Step 3: Generate Explanations

Provide an input sentence and the corresponding target label to generate post-hoc explanations.

example = "Worst experience I've ever had!"
label = "negative"

exps = xai_framework.explain(input_data=example, target_label=label)

Step 4: Visualize Explanations

You can visualize the output explanations directly using the built-in visualization tool.

xai_framework.visualize(exps)

📂 Explaining Datasets

EvalxNLP allows users to explain and benchmark datasets from both the Hugging Face Hub and local files (e.g., CSV or Excel) using the DatasetLoader class. It supports text classification tasks such as Sentiment Analysis, Hate Speech Detection, and Natural Language Inference (NLI).


Step 1: Define Dataset Loading Arguments

To begin, define the dataset loading configuration using the LoadDatasetArgs data class. The following fields are required:

  • dataset_name: Name of the dataset (e.g., Hugging Face dataset ID or "csv"/"excel" for local files).
  • text_field: Column name containing the input text.
  • label_field: Column name containing target labels.

Optional fields: - rationale_field: For plausibility-based evaluation using human rationales. - text_field_2: For NLI tasks, used to distinguish premise and hypothesis.


Step 2: Load the Dataset

Once configured, pass the arguments to load_fields_from_dataset() to retrieve the content:

from dataset_loaders.dataset_loader import LoadDatasetArgs, load_fields_from_dataset

dataset_args = LoadDatasetArgs(
    dataset_name="Hate-speech-CNERG/hatexplain",
    text_field="post_tokens",
    label_field="annotators",
    rationale_field="rationales",
    dataset_split="test"
)

input_texts, labels, rationales = load_fields_from_dataset(dataset_args)

This returns:

  • input_texts: List of input sentences.

  • labels: List of class labels.

  • rationales: (Optional) Token-level binary importance annotations.

Step 3: Ensure Correct Format

To use the data with EvalxNLP, ensure each field is in the expected format:

Input Texts: List of strings.

Labels: List of integers or strings.

Rationales: List of binary lists (e.g., [0, 1, 0, 1, 0]).

Data Post-processing Example

EvalxNLP provides helper classes to process specific datasets. Here's how to prepare data from the HateXplain dataset:

import numpy as np
from dataset_loaders.hatexplain import HateSpeechProcessor

class HateSpeechProcessor:
    def __init__(self):
        pass

    def process_input_texts(self, input_texts):
        return [" ".join(text_array) for text_array in input_texts]

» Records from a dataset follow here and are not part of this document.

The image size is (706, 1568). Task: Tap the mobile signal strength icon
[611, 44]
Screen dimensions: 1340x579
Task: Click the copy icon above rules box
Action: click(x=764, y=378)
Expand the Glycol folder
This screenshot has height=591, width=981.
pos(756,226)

    def process_labels(self, labels):
        return [int(np.bincount(label["label"]).argmax()) for label in labels]

    def process_rationales(self, rationales):
        return rationales

    def process_dataset(self, input_texts, labels, rationales):
        processed_input_texts = self.process_input_texts(input_texts)
        processed_labels = self.process_labels(labels)
        processed_rationales = self.process_rationales(rationales)
        return processed_input_texts, processed_labels, processed_rationales

# Process the dataset
hs = HateSpeechProcessor()
processed_input_texts, processed_labels, processed_rationales = hs.process_dataset(input_texts, labels, rationales)

(Optional) Subset Selection

You can easily select a subset of samples to speed up evaluation:

input_texts_sample = processed_input_texts[:10]
labels_sample = processed_labels[:10]
rationale_sample = processed_rationales[:10]

Step 4: Generate Explanations

Finally, pass the data into the get_feature_importance_for_dataset() function to generate and save explanations:

exp_scores = xai_framework.get_feature_importance_for_dataset(
    input_texts_sample,
    labels_sample,
    rationale_sample,
    output_file="../results/scores/movie_xx.json"
)
The results include explanation scores per token and can be stored for further analysis or visualization.